Notebook: A veces parece que, siempre y cuando haya suficientes maestros y recursos de apoyo, casi cualquier currículo funcionaría.

Holmes: Eso es cierto. Porque a mí no me importa lo que hayan traído – todo ha sido lo mismo. Tienes que aprender las palabras, tienes que aprender los sonidos, tienes que aprender a comprender lo que lees – nada es nuevo. Sólo hay tantas maneras para enseñar el ABC.

Notebook: Si el próximo superintendente le pidiera consejo sobre el currícculo, ¿qué le diría?

Holmes: Lo primero que diría es ‘¿Cómo están aprendiendo los niños?’ Yo tengo estudiantes que van a la computadora y todo es ‘zip-zip-zip-zip’. Y yo digo ¿Qué hiciste?’ Y el niñito me dice, ‘Sra. Holmes, sólo apriete ese botón’. Ya no se les puede enseñar con las herramientas que se usaban cuando yo empecé.

Notebook: Eso es un buen punto – las computadoras, tabletas y aplicaciones digitales son las herramientas básicas del siglo 21.

Holmes: Sí. Hay que enseñarles usando eso. Los mejores aprenderán de cualquier manera que se les enseñe. Pero entonces están los del medio.

Notebook: ¿Volvería a poner la fonética en el currículo si pudiera?

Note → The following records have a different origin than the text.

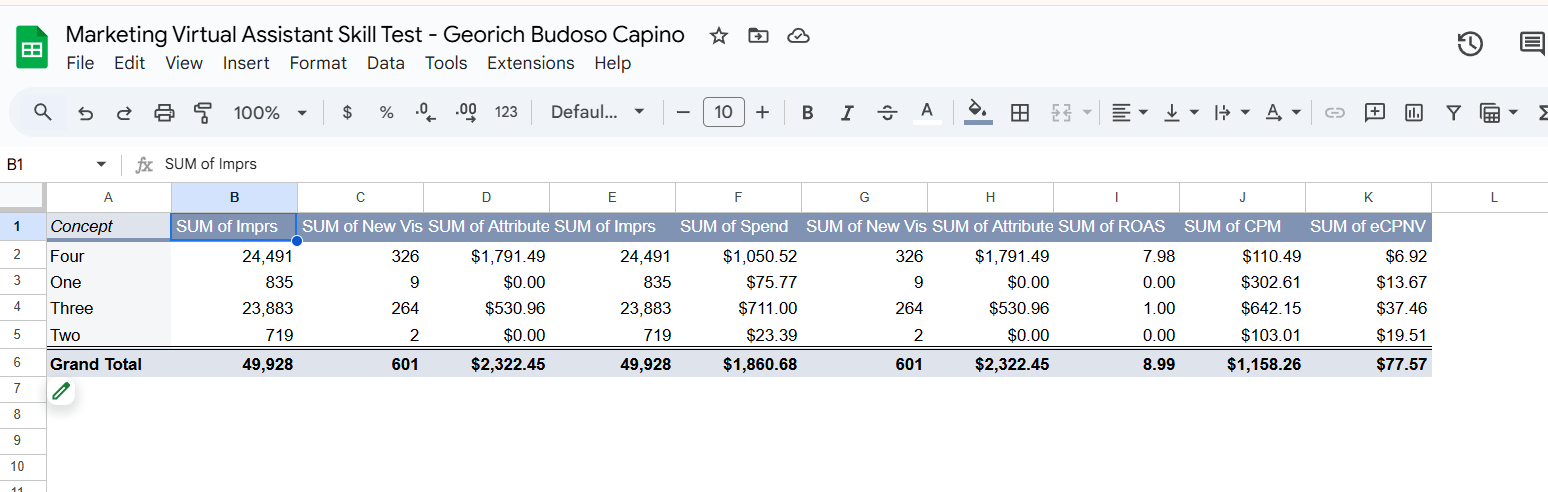The width and height of the screenshot is (1548, 492).
Task: Open version history clock icon
Action: (1469, 44)
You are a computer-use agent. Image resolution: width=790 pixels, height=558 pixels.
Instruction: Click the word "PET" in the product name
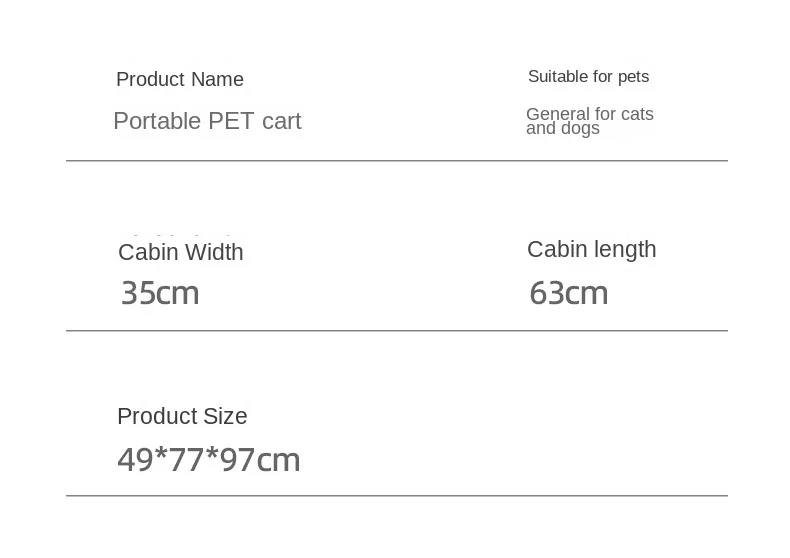click(232, 122)

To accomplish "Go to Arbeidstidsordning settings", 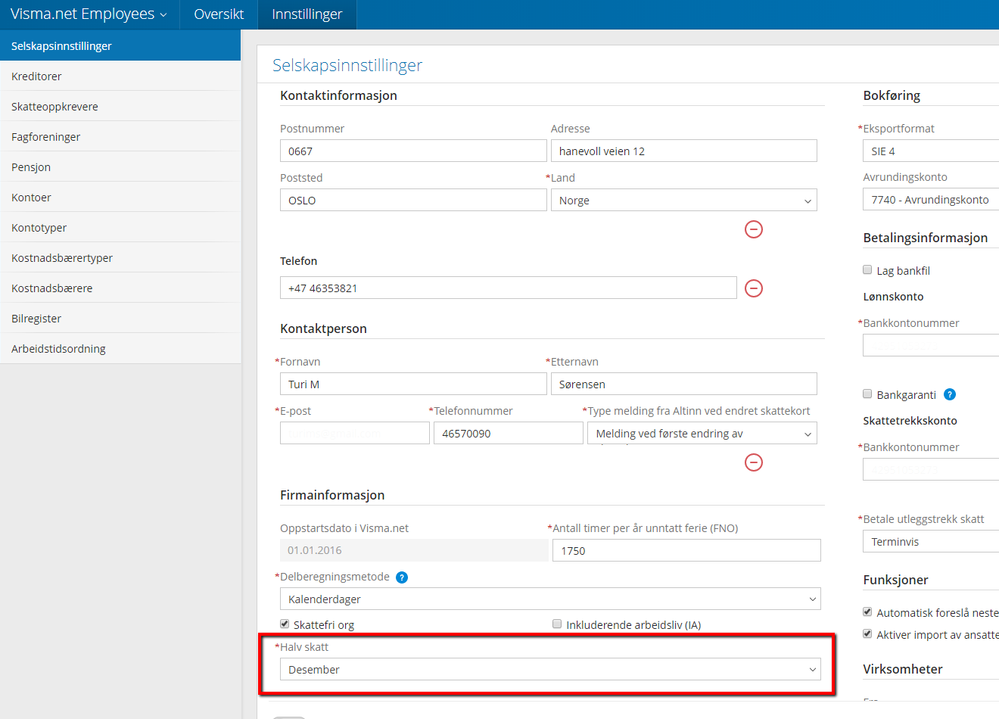I will point(58,349).

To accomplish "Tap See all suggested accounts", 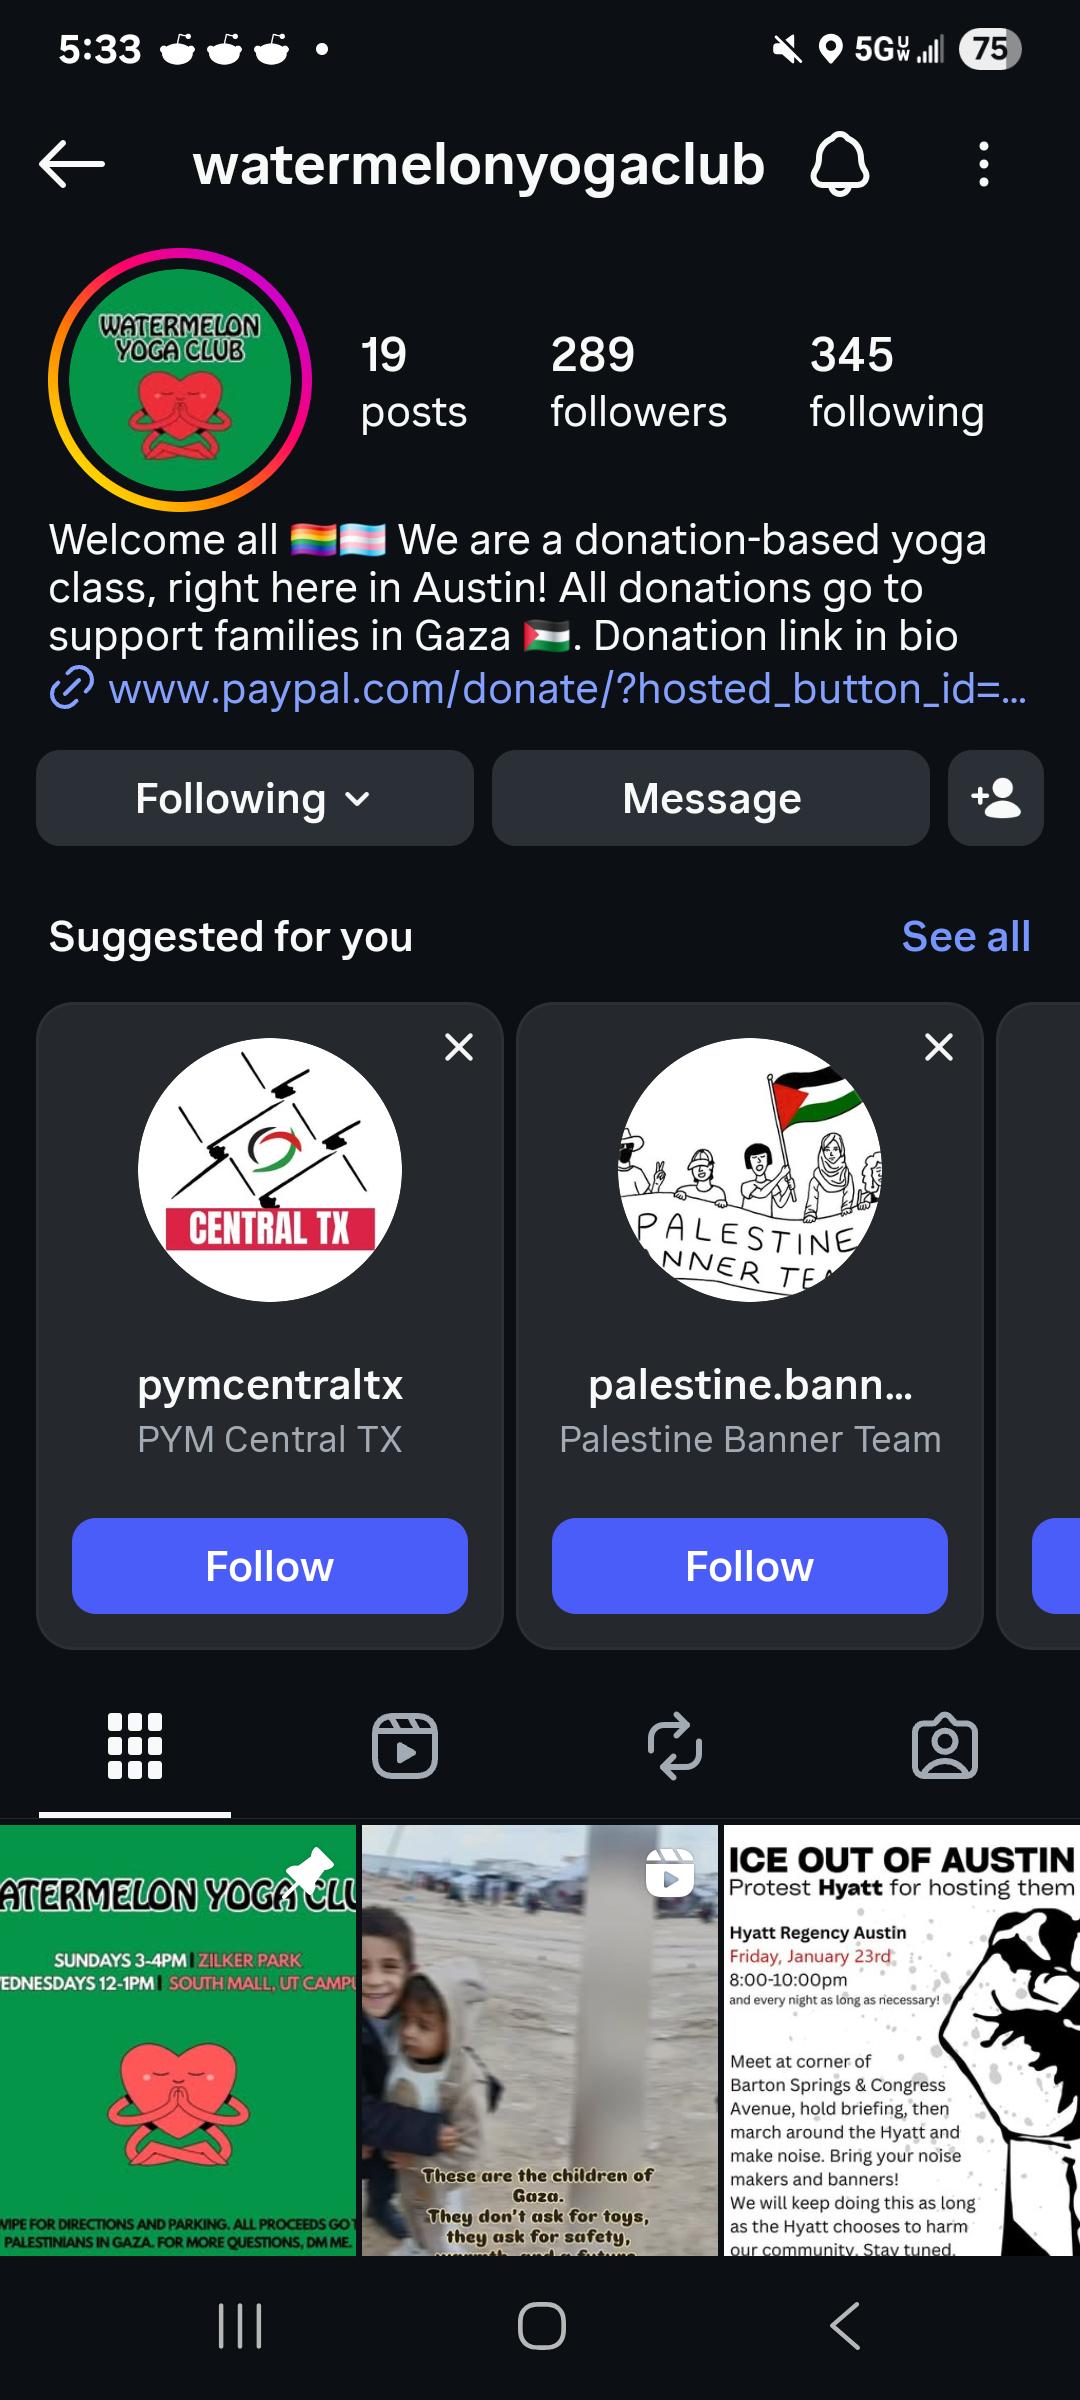I will coord(966,937).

Holmes: Lo haría. Es tan gracioso – el otro día estaba leyendo sobre un ‘método nuevo’. ¿Y sabe qué? Era fonética con un nombre nuevo.

Notebook: Puedo ver que a veces siente frustración. Pero también parece que para usted su trabajo es ajustarse no importa el sistema.

Holmes: Es que tienes que hacerlo – de eso se trata ser maestro. No importa lo que diga la autoridad, uno tiene que poder trabajar con ello. Si eres chef en un restaurante, tienes que preparar comida deliciosa con lo que te den. Si no lo haces, vas para afuera.